Data Encryption: Blackpool Coastal Housing USB Data Breach.

A worker for Blackpool Coastal Housing (UK) was fired after taking confidential information home.  As far as I can tell, there was no criminal threat or intent.  In fact, it sounds like any of the thousands of incidents where employees take information home just so they can work in a non-office environment.  But then again, it’s because of such instances that the use of disk encryption software like AlertBoot has become important.

Worker Fired

According to the, Blackpool Coastal Housing (BCH) alerted 80 tenants of a data breach.  A worker, who has been let go, copied their information to a USB memory stick and transferred the data to her home computer.

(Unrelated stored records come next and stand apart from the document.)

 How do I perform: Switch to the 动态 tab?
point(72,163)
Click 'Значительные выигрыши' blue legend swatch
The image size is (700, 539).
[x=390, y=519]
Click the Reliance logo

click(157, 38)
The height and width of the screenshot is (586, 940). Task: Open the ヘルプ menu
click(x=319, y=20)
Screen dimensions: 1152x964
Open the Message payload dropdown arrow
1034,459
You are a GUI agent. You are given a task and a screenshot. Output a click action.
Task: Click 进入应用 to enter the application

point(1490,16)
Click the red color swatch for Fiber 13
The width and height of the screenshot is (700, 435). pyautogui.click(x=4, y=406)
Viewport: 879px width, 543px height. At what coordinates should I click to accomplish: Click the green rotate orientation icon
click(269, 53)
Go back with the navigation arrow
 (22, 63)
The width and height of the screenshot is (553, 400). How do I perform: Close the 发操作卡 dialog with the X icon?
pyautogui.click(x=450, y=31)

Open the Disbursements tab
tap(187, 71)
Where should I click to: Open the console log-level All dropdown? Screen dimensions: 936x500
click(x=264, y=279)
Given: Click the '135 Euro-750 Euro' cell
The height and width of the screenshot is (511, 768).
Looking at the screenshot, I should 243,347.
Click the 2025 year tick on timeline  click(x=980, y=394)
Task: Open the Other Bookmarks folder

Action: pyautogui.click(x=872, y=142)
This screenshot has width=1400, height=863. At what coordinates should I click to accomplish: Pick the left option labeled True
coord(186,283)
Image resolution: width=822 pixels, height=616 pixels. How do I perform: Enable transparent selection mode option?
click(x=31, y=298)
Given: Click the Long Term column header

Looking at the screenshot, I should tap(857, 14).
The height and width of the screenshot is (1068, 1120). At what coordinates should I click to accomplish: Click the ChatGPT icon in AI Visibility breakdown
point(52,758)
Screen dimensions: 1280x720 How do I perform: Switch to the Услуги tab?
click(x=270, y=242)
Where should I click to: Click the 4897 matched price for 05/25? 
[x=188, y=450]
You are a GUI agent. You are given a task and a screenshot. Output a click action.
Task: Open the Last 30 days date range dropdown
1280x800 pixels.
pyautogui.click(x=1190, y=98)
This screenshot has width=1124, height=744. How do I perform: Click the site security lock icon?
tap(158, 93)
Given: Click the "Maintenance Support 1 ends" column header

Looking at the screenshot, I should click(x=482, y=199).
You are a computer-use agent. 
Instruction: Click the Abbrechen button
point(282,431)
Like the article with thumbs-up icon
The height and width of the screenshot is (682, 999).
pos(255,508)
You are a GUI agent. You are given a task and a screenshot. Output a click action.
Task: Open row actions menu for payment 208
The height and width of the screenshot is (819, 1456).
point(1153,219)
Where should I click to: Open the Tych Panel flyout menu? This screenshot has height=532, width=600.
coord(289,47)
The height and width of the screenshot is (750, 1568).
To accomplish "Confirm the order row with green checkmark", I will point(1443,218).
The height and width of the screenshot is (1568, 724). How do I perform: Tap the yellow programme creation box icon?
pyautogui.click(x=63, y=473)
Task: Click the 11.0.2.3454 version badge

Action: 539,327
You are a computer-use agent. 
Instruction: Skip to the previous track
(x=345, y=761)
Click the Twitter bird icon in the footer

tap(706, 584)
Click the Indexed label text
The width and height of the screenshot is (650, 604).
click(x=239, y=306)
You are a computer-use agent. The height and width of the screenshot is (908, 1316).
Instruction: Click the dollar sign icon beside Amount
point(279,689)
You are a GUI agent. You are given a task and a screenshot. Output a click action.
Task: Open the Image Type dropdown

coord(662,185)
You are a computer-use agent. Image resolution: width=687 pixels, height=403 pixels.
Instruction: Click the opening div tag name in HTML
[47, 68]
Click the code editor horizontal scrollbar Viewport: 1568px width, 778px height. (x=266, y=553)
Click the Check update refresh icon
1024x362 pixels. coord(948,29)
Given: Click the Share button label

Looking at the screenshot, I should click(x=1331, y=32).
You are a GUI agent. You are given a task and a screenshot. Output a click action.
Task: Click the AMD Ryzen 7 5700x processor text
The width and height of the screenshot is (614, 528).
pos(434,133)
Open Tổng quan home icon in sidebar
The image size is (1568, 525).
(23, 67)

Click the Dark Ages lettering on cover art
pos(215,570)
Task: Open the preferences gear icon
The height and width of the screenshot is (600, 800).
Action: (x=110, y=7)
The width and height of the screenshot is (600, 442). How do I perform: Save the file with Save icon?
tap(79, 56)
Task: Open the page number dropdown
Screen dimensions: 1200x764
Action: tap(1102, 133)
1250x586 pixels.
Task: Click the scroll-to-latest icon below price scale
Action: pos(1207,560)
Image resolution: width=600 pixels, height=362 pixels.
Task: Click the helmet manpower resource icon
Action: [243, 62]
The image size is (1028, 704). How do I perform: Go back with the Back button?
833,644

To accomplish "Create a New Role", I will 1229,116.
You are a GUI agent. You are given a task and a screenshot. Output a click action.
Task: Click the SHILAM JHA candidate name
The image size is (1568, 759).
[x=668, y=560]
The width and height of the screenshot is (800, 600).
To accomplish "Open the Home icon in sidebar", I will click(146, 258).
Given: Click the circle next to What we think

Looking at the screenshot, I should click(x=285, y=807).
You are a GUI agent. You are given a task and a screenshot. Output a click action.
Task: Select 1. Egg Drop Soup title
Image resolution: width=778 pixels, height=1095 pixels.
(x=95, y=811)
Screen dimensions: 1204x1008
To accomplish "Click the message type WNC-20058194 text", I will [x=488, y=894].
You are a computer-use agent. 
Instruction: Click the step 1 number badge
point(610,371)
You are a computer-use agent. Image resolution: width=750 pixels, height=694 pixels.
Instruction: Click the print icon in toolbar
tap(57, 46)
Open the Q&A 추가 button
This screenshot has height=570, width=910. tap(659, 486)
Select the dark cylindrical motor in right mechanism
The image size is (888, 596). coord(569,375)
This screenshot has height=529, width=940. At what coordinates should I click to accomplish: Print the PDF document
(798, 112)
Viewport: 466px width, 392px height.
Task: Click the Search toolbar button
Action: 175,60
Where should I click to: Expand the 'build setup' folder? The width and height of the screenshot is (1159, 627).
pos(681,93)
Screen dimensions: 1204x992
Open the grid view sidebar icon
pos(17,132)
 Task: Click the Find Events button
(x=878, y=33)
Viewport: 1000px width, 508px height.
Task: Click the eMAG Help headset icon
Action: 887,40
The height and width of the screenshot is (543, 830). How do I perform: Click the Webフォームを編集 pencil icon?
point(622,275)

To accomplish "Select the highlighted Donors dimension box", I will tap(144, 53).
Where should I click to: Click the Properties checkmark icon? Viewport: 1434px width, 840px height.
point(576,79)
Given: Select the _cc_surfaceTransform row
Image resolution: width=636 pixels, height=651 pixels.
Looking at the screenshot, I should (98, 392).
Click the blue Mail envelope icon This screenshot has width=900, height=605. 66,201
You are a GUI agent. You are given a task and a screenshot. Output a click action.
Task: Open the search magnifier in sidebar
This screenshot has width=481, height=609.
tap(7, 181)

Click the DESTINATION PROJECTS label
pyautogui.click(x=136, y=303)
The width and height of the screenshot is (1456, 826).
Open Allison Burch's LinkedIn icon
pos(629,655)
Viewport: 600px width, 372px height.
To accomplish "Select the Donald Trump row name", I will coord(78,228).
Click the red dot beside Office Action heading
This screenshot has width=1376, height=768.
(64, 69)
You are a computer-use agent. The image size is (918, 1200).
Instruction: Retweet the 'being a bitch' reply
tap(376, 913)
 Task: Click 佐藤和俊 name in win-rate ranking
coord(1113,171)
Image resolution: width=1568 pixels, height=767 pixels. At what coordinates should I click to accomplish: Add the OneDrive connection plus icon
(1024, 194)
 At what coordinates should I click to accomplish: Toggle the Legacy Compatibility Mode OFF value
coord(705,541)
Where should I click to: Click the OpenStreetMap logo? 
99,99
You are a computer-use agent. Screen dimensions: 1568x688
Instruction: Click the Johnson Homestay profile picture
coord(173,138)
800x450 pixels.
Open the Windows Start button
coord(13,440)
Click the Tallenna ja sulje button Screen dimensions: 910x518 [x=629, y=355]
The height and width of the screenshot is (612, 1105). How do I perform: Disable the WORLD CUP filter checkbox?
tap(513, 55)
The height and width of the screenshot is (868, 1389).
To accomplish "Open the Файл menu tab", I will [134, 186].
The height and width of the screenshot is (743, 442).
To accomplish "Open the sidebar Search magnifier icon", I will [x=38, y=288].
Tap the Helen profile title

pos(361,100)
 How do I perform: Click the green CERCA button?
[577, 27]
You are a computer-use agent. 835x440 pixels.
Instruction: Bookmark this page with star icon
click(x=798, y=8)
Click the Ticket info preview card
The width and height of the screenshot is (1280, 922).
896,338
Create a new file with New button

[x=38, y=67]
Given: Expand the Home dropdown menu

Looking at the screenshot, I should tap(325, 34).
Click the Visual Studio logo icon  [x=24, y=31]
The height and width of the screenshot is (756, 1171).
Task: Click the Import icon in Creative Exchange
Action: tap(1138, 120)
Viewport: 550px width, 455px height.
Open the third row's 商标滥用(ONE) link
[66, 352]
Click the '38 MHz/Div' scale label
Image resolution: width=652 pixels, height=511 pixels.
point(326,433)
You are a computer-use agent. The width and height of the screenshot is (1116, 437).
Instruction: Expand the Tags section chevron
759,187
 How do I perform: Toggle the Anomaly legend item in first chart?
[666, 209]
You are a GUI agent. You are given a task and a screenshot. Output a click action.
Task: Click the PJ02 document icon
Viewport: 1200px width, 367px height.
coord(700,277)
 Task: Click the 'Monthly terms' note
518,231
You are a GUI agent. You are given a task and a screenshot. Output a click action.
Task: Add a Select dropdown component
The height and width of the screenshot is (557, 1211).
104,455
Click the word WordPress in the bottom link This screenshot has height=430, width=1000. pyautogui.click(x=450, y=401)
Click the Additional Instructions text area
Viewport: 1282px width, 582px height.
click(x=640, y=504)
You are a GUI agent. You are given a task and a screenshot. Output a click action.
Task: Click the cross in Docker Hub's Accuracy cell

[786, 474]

It was not reported whether the data was stolen or further copied (in fact, the implication seems to be that the information was not stolen), but it was pointed out that the worker’s home computer was accessible by “other people.”  It was not detailed whether that means flatmates, family members, or passersby.

In essence, it looks like the worker got canned because she didn’t have the authorization to take the information beyond work premises.  That might sound harsh, especially considering that nothing untoward has happened.  However, it’s seemingly innocuous actions such as these that eventually lead to a data breach.  If such actions are taking place by the thousands, the odds of a breach occurring increase dramatically.

Data Encryption Important.  User Behavior Even More Important

Encryption software is frequently offered as a solution to data breaches.  Like all solutions out there, though, there are limits to its effectiveness.  Anyone worth their salt in the security sphere will not claim that encryption doesn’t work; the same people often point out that this doesn’t mean that encryption will work all the time.

For example, strong encryption like AES-256 is virtually impossible to break.  However, if the password for accessing encrypted contents is leaked on the internet, debating the security provided by AES is a practice in futility.  As noted above, encryption works, but not all the time…

Also, consider this: disk encryption protects the contents of that disk only.  So, if a file is copied off of one computer disk to another (such as a transfer of files from an encrypted USB memory stick to a laptop computer), the recipient computer will hold an unencrypted copy of the file.

Technological solutions aimed at data protection abound but one of the best and most important solutions at preventing data breaches is still human behavior.